My background is in commercially-sponsored clinical trials , gained from 3 years working in the Study Start-Up business unit of a global CRO. This included completing a graduate program which required high standards of work in 4 different teams within the business unit.
I joined the Oncology Clinical Trials Office (OCTO) in March 2019 as a Clinical Trial Administrator supporting management of the SCALOP-2 locally advanced pancreatic cancer trial. This really helped me to deepen my understanding of non-commercial oncology trials, data management and central monitoring.
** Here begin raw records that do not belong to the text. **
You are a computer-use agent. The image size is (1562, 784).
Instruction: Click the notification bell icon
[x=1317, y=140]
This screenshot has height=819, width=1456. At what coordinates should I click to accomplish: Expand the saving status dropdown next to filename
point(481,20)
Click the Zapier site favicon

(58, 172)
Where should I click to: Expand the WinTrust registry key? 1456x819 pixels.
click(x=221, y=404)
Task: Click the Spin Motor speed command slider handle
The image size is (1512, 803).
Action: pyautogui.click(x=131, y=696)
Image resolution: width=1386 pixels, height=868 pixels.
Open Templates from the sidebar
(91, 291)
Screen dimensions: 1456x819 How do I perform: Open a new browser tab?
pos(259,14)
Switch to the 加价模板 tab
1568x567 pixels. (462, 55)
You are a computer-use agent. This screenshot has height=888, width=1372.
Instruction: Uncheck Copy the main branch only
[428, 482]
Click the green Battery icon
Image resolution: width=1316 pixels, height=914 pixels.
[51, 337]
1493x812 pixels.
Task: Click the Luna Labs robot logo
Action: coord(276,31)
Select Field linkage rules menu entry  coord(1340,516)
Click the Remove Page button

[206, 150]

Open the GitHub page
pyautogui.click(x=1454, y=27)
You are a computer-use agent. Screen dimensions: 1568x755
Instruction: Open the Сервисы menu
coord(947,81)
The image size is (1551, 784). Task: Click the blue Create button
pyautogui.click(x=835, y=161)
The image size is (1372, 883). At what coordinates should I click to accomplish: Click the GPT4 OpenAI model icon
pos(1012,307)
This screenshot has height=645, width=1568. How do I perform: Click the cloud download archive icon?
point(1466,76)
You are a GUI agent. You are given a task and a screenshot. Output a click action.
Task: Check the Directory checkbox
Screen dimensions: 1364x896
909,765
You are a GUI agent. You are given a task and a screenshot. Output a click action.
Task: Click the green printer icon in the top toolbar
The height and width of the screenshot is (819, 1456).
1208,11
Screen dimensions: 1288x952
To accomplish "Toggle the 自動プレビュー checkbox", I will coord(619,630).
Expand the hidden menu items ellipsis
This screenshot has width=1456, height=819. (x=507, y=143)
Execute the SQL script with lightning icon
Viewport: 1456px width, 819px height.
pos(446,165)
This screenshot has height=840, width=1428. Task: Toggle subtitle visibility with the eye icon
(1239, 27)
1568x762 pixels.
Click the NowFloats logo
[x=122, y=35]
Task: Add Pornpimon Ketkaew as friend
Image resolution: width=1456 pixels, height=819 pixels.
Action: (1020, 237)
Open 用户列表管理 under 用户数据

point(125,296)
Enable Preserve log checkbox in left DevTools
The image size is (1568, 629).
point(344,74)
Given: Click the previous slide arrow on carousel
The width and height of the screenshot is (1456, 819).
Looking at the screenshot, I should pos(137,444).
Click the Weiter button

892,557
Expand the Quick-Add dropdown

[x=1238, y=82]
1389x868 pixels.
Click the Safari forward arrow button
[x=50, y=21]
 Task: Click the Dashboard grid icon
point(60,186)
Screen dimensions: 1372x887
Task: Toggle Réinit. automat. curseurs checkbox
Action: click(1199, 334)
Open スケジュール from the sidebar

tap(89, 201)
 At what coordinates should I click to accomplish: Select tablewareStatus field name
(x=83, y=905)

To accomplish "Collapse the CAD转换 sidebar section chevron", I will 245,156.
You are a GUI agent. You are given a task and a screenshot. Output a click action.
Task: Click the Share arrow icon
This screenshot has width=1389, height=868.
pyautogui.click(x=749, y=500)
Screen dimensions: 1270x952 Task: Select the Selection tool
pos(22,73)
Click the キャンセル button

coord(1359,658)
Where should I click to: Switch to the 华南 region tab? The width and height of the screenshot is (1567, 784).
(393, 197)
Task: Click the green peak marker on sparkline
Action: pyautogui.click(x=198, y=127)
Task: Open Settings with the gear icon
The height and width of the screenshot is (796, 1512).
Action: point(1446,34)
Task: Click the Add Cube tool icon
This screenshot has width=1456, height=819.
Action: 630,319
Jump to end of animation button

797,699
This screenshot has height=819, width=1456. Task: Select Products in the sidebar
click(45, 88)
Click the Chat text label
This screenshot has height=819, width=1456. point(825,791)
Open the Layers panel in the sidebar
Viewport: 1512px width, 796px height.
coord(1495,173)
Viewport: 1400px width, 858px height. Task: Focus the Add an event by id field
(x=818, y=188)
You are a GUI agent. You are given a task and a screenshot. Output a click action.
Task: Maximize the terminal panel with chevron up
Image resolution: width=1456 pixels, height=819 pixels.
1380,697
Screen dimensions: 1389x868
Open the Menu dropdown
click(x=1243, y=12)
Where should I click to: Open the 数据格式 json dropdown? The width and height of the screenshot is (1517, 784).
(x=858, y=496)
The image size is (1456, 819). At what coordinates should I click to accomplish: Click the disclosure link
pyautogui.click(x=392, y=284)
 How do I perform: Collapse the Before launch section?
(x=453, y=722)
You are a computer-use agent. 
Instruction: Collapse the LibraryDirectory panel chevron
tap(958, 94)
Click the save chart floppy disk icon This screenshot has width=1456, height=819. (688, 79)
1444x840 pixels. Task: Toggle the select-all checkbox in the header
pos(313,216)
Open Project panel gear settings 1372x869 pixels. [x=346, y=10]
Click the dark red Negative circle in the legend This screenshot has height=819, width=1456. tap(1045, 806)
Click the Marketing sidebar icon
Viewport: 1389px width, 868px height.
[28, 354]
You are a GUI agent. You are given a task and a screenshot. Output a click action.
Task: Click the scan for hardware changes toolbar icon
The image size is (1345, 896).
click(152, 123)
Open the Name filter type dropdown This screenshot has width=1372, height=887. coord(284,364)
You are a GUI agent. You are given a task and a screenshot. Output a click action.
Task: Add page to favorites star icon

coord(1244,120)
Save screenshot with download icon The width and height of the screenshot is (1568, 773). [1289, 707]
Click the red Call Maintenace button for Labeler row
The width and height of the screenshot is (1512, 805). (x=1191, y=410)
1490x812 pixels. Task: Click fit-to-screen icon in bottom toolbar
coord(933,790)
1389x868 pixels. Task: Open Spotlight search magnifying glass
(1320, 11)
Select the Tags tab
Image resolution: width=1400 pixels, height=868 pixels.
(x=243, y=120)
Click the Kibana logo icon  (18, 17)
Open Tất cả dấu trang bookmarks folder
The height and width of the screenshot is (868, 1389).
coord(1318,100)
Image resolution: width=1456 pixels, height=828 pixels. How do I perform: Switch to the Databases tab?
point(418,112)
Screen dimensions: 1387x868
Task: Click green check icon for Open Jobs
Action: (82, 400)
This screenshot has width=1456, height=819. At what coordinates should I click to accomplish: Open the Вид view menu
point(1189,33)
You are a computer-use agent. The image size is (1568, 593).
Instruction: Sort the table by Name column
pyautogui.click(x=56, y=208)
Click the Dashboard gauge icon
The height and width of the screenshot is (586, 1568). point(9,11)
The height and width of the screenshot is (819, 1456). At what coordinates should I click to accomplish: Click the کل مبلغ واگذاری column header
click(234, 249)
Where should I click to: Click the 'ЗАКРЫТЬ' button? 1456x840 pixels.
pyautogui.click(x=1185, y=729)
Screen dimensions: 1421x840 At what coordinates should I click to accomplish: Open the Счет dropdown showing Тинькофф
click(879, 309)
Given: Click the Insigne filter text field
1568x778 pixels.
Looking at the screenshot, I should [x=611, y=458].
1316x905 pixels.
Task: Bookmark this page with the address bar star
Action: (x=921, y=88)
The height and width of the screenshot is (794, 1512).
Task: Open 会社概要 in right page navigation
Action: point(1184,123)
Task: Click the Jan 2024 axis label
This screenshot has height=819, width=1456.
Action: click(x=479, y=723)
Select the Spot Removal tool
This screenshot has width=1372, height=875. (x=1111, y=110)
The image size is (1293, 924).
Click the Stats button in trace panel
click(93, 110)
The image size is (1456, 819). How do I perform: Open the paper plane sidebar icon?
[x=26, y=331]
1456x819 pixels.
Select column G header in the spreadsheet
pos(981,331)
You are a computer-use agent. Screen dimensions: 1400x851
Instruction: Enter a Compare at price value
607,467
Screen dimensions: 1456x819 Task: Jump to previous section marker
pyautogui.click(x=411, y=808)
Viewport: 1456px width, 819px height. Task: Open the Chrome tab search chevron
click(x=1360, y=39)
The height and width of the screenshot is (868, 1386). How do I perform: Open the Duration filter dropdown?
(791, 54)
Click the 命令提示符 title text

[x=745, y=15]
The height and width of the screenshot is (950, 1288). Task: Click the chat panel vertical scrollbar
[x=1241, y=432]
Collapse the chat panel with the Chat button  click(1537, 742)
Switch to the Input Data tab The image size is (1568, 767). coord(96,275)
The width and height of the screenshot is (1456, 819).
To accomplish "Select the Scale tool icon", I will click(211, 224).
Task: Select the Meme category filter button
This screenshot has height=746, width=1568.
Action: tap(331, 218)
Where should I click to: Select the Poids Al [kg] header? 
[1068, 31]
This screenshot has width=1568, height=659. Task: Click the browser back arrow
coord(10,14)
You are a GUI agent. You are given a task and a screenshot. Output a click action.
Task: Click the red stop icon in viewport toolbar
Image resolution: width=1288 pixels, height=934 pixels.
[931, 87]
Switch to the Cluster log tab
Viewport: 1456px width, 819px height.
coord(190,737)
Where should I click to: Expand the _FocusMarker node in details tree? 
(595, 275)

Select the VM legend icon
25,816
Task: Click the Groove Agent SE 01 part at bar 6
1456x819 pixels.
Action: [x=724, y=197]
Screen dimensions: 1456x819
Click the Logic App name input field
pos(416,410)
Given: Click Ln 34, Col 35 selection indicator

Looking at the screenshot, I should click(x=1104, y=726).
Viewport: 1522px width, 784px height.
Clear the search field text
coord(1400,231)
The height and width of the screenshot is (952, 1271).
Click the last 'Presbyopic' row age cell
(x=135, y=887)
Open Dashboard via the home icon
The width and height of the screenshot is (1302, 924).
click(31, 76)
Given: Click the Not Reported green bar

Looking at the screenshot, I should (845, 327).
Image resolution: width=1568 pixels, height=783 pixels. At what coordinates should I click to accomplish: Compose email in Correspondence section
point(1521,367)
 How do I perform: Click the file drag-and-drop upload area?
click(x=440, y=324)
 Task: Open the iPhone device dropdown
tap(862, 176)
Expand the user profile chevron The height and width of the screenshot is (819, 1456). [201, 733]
Since then, I have moved on to the position of Trial Manager and worked on several trials:
- OcPLoreD: an observational cohort study of pre-cancerous lymphoproliferative disorders, designed to identify the clinical, genomic and immunological markers which predict the progression to malignant disease. Patients with these disorders are currently only managed by the 'watch and wait' approach in NHS standard of care.
- CEDAR: a phase I trial of a novel IMP in combination with chemotherapy & radiotherapy for locally advanced rectal cancer, using the Time-to-Event Continuous Re-assessment Model (TiTE-CRM) method to assign escalated dosing and assess safety.
- CHARIOT: a phase I trial involving the TiTE-CRM method to assign escalated dosing and assess safety of a novel IMP in combination with chemotherapy & radiotherapy for oesophageal cancer and other solid tumours.